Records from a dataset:
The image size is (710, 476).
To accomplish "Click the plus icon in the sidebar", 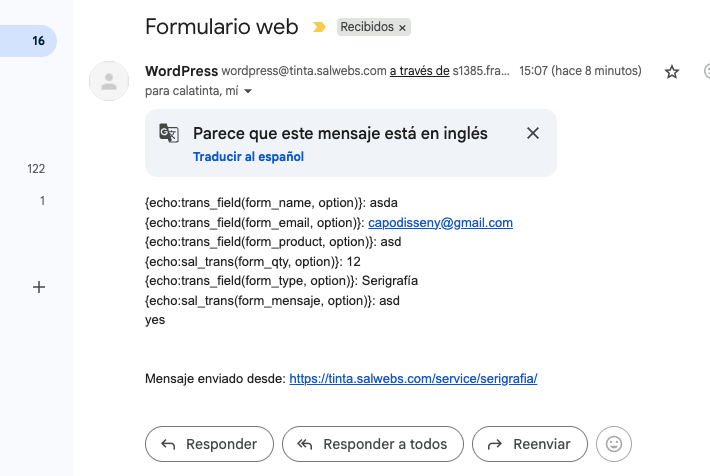I will click(x=39, y=287).
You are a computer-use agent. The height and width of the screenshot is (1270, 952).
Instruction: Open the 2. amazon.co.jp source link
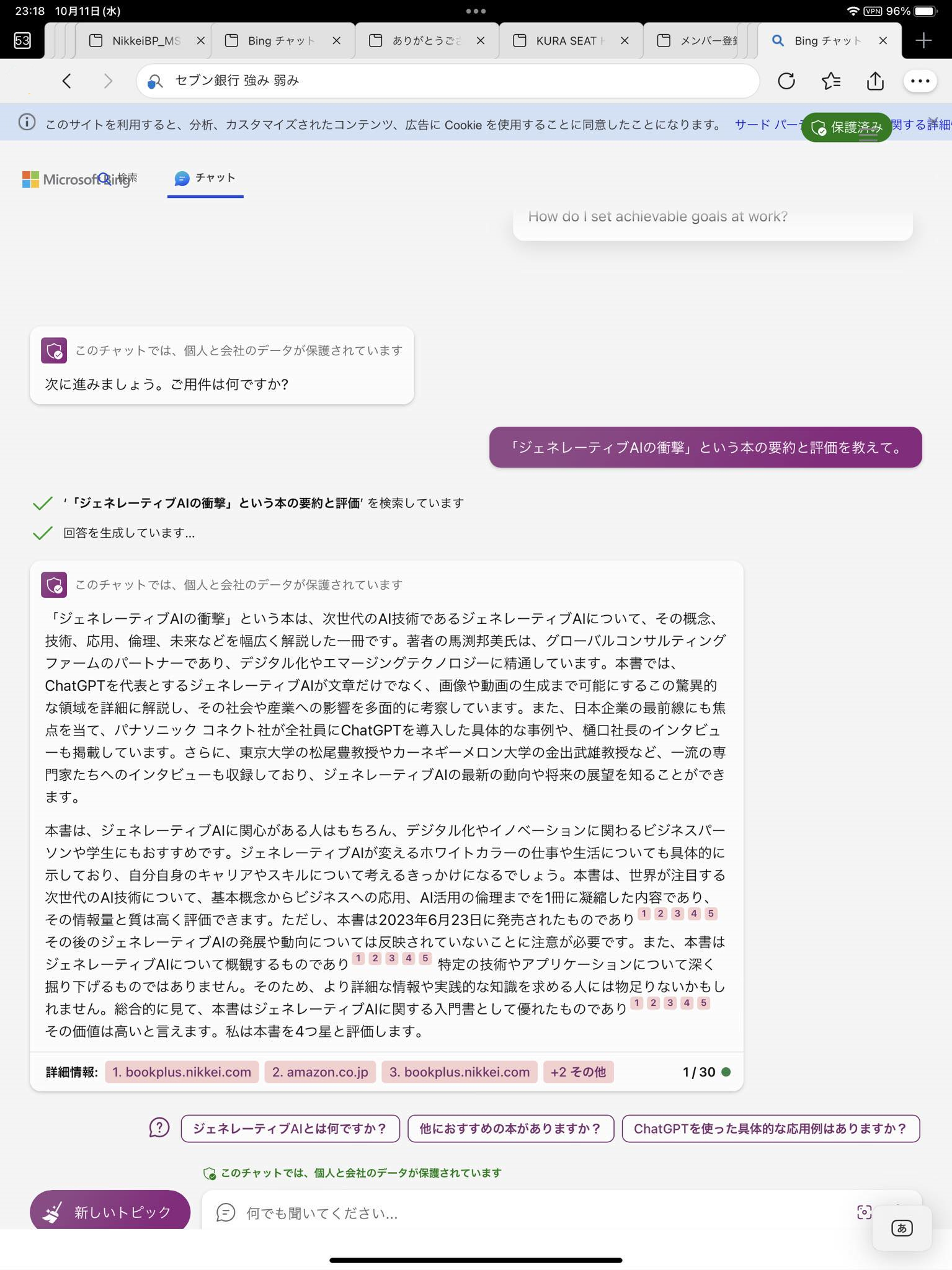coord(320,1072)
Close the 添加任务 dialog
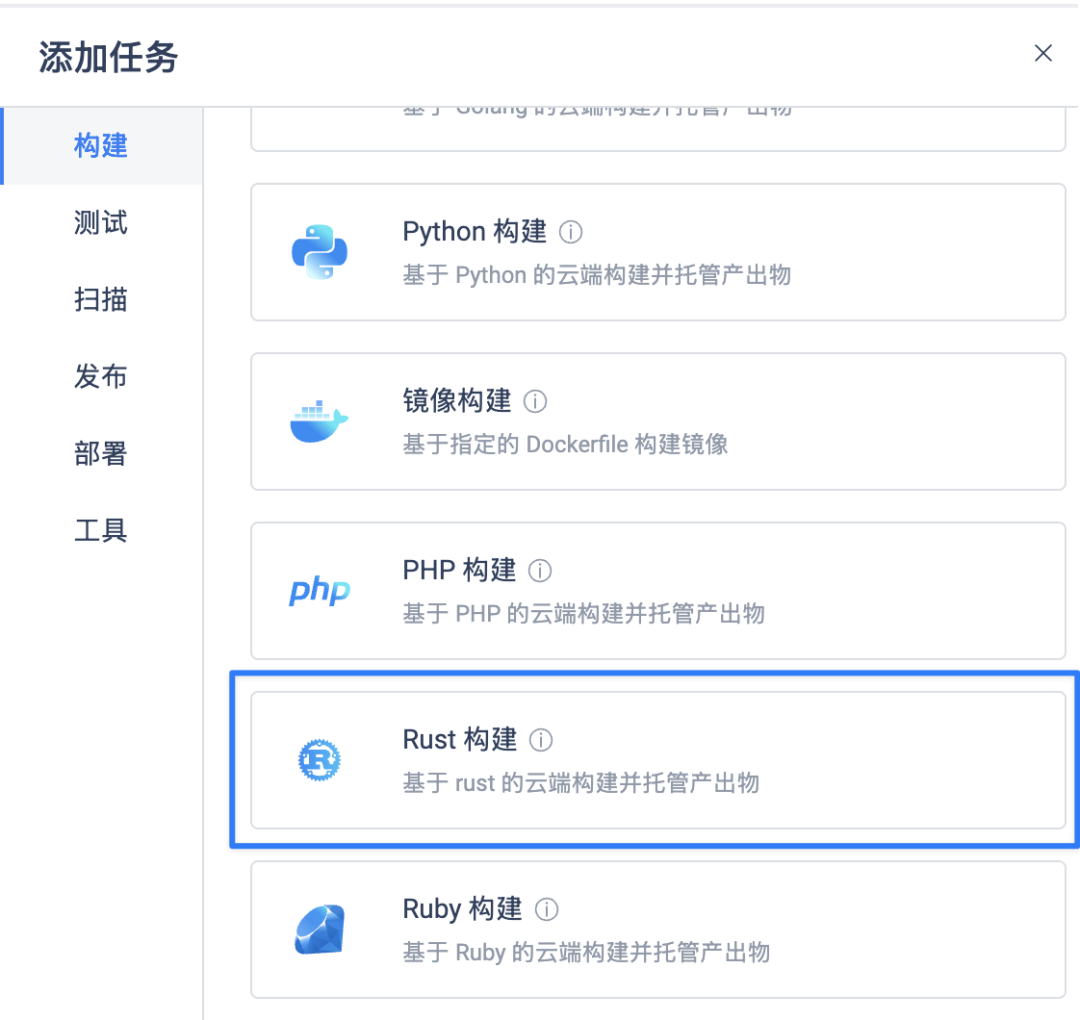 coord(1043,54)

→ Activity: Nothing but the lines from the line holding "Instruction: Open the" through the last line of the entries above is to be reproduced, exactly and without pictures.

→ Written solution:
Instruction: Open the 2. amazon.co.jp source link
coord(320,1072)
Close the 添加任务 dialog
 coord(1043,54)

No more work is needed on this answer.